Four gold deposits and numerous early exploration stage gold prospects and occurrences have been discovered to date. The Leprechaun, Marathon, Sprite and Victory gold deposits are the most advanced within the property, with other gold prospects at the Frank, Rainbow, Triangle, Victoria Bridge, Narrows, Victory SW, Victory NE and Berry occurrences located intermittently proximal to the contact between the Valentine Lake Intrusive Complex and the Rogerson Lake Conglomerate. The deposits occur as structurally controlled, orogenic gold deposits consisting of dominantly shallow southwest dipping, en-echelon stacked extensional and lesser shear parallel gold-bearing quartz-tourmaline-pyrite (QTP) veining. The dominant extensional gold-bearing QTP veining is orientated at high-angle to the penetrative L1 lineation and represents infilling of ruptured host lithologies during continued extensional tectonics and transition from ductile to more brittle rock mechanics. Similarly, lesser shear parallel gold-QTP veining infilled along shear planes parallel to the Valentine Lake Shear Zone.

All the gold deposits/occurrences share similar general characteristics, where gold mineralisation is associated with dominantly extensional and lesser shear parallel QTP veins that occur within the trondhjemite and quartz-eye porphyry and lesser mafic dike units along and proximal to the sheared contact with the Rogerson Lake conglomerate. The gold-bearing QTP veins have been observed over a strike length of 20 km within the Valentine Gold Property. Minor amounts of gold-QTP veining extends laterally across the shear contact and into the conglomerate. Gold-bearing QTP veining in the quartz porphyry of the Valentine Lake Intrusive Complex is also exposed up to 500 m and 1,000 m from the contact in the Steve and Scott zones, respectively.

The gold-bearing quartz-tourmaline-pyrite veins range in thickness from a few millimetres and centimetres to metres, but are typically 2 to 30 cm thick. Visible gold in the QTP veins occurs as grains, ranging in size from <0.1 mm and up to 1-2 mm, hosted by quartz, tourmaline masses, within and along the margins of coarse cubic pyrite, or associated with minor tellurides. Highest gold grades are commonly associated with large (1 to 3 cm) cubic pyrite within the QTP veining.

Mining is based on conventional open pit methods suited for the project location and local site requirements. The mining fleet will include diesel-powered down the hole (DTH) drills with 165 mm bit size for production drilling; diesel-powered RC drills for bench-scale grade control drilling; 12 m3 bucket size diesel hydraulic excavators and 13 m3 bucket sized wheel loaders for production loading; 91 tonne payload rigid-frame haul trucks and 36 tonne articulated trucks for production hauling; plus ancillary and service equipment to support the mining operations. In-pit dewatering systems will be established for each pit. All surface water and precipitation in the pits will be handled by submersible pumps.

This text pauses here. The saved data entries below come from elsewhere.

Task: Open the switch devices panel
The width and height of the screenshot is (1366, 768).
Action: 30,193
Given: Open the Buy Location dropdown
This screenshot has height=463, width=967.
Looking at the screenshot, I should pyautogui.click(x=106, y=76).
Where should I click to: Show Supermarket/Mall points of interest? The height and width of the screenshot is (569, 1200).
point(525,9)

Ore will be hauled to a crusher 3.5 km southwest of the Marathon pit and 3.0 km northeast of the Leprechaun pit. Ore will be crushed to feed the process plant; waste rock will be deposited into waste rock storage facilities (WRSF) adjacent to the pits, or used as rockfill to construct a tailings dam 2.0 km southwest of the Marathon pit and 4.5 km northeast of the Leprechaun pit.

Ultimate pit limits are split into phases or pushbacks to target higher economic margin material earlier in the mine life. Both the Marathon and Leprechaun pits are split into three phases, or an initial phase followed by two pushbacks, with the initial phases containing mineralisation with a higher gold grade and lower strip ratio.

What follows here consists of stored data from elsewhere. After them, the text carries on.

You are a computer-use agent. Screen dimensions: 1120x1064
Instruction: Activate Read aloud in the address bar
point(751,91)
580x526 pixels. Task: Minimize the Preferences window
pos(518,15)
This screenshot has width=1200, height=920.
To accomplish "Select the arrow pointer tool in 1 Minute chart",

During the pre-stripping phase, all ore mined in the pit will be stockpiled. Throughout the life of operations, ore grading between 0.33 and 0.50 g/t Au will be stockpiled. Cut-off grade optimisation on the mine production schedule will also send ore above 0.50 g/t Au to a high-grade ore stockpile in certain planned periods. The stockpiled mineral reserves are planned to be re-handled and fed to the crusher once the pits are exhausted.
Mining operations will be based on 365 operating days per year with two 12-hour shifts per day.

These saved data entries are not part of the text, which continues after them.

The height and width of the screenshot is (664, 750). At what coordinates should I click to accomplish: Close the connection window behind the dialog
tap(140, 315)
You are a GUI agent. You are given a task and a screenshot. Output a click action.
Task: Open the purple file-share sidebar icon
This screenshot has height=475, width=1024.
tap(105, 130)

An allowance of 10 days of no mine production has been built into the mine schedule to allow for adverse weather conditions.

Maintenance on mine equipment will be performed in the field with major repairs to mobile equipment in the shops located near the plant facilities.

Annual mine operating costs per tonne mined range from $2.07 to $3.84/t with a LOM average of $2.51/t mined. Mine operations will include ore control and production drilling, blasting, loading, hauling, and pit, haul road and stockpile maintenance functions. Mobile equipment maintenance operations will also be managed by the Owner and are included in the mine planning and costs.

The mine equipment fleet is planned to be purchased via a lease financing arrangement.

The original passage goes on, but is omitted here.